She has managed to break both the age/height barriers in a rigid industry know for it’s inflexible and unforgiving nature. This 5’7″ gazelle swept in and conquered the nay-sayers and carved out a long-term position for herself, in a business that’s median age of retirement is 25. Kate Moss has done something that no other model before has done, she’s managed to stay relevant well into her thirties. These images (via Fashion Gone Rogue) are as potent now as those original Kate Moss-Calvin Klein pictures.
Relevancy is a concept the alludes even the most successful Models. The best Cindy Crawford & her ilk can hope for is a kind of long-term respect that will come with a number of obligatory editorial layouts, extended from the very magazines they helped sell over the years. I call them “Handout Layouts”. They come specially wrapped with the best photographers money can buy, and an on-site Photoshop expert.
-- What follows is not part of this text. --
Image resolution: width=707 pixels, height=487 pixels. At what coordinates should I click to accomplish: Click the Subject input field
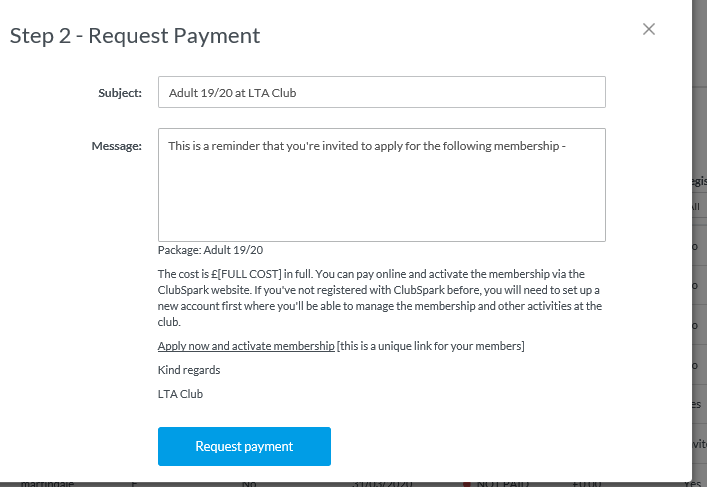click(381, 93)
It doesn’t matter how fabulous a Super-Model looks, once she’s been put out to pasture, she isn’t considered “Now”. So while we might be able to buy Christy Turlington hawking yoga-gear, or Cindy Crawford and her infomercials, it’s very rare for a model to stay in the ring as a legitimate contender. I submit right now that any designer would die to have Kate Moss do their campaign.
Her power is undeniable and can’t be harnessed. An enigma, this ever-elusive creature is not meant to be caught. She transcends this puny fashion industry. She is a pure and intoxicating “Force of Nature”.